Ontem, meu namorado e eu fomos chamados por uma moça da coordenação do meu colégio para conversar com ela e os inspetores. O motivo? Deveríamos parar com as nossas demonstrações de afeto, afinal, elas eram exageradas, ofensivas e mau exemplo para os estudantes mais novos. As palavras da mulher, sob a desculpa de “não temos nada contra o amor de vocês, são as regras”, me sufocaram. Os outros funcionários carregavam expressões de reprovação, enquanto meu namorado, com os olhos marejados, segurava minha mão com força. Eu precisava falar.


“E todos os casais hétero que andam pelo colégio de mãos dadas, abraçados e se beijam?”, eu disse, articulando tão calma e claramente que eu mesmo fiquei surpreso. “De forma alguma um ‘erro’ justifica outro, mas vocês não acham que estão realizando uma fiscalização seletiva? Olhem bem para o que está acontecendo agora. Duvido que um casal formado por uma menina e um menino já tenha passado por isso.” Não aguentei a pressão do momento e tive que parar de falar.
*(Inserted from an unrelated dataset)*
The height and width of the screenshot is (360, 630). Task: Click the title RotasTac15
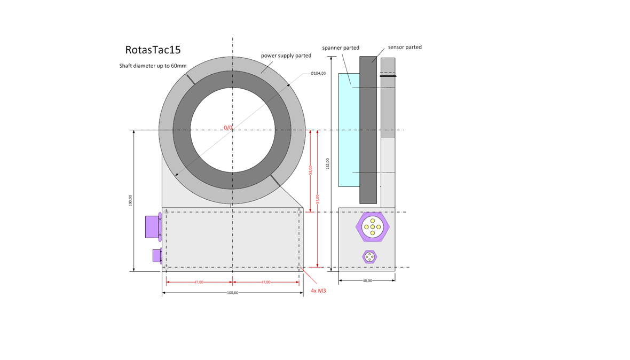click(x=153, y=50)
Chorei todas as lágrimas que eu havia guardado nas situações de preconceito que enfrentei.

Essa cena não tem continuação, porque depois disso eu abri os olhos. Olhei ao redor, observei bem as silhuetas do meu quarto escuro, me dei conta de onde eu estava e chorei. Chorei porque acabara de sair de um sonho tão real que sua lembrança era viva como a de algo que de fato aconteceu. Chorei porque o medo da regra e do preconceito é tão forte a ponto de se transformar em pesadelo. Chorei porque não existe lugar seguro.

Toda pessoa LGBTQIAP sabe que as ruas não são seguras. Quando você assume sua existência para o mundo, recebe em troca desprezo e motivos para temer ser quem você é. A primeira reação é se esconder num abrigo, o seu lar - mas a proteção é dificilmente encontrada lá. Quem ainda está na escola percebe nesse ambiente outra possibilidade de segurança, que é logo mutilada. As pessoas que compõem o corpo profissional do colégio são as mesmas que habitam o mundo lá fora, e elas não deixam o preconceito nas ruas antes de começar um dia de trabalho.

O que foi “apenas” um pesadelo para mim é muito próximo da realidade de uma outra pessoa, que recentemente procurou o coletivo LGBT do meu colégio por estar sendo perseguida por um inspetor. Sua sexualidade causa desconforto, e demonstrá-la é como ascender um letreiro em neon que diz “eu sou culpada, venha me reprimir”. Assim, todas as (questionáveis) regras que regem o comportamento estudantil no espaço escolar são cobradas de forma ainda mais pesada se você está fora da heteronormatividade.

Nenhuma carícia, abraço ou beijo que eu dou no colégio é um gesto composto apenas por amor; em cada um deles reside o medo de que alguém nos advirta por "comportamento inadequado". Se eu não posso amar em casa, na rua e na escola, existe algum lugar seguro para isso? Por que o que nós sentimos é menos válido que os sentimentos de outras pessoas? Ninguém tem um resquício de empatia?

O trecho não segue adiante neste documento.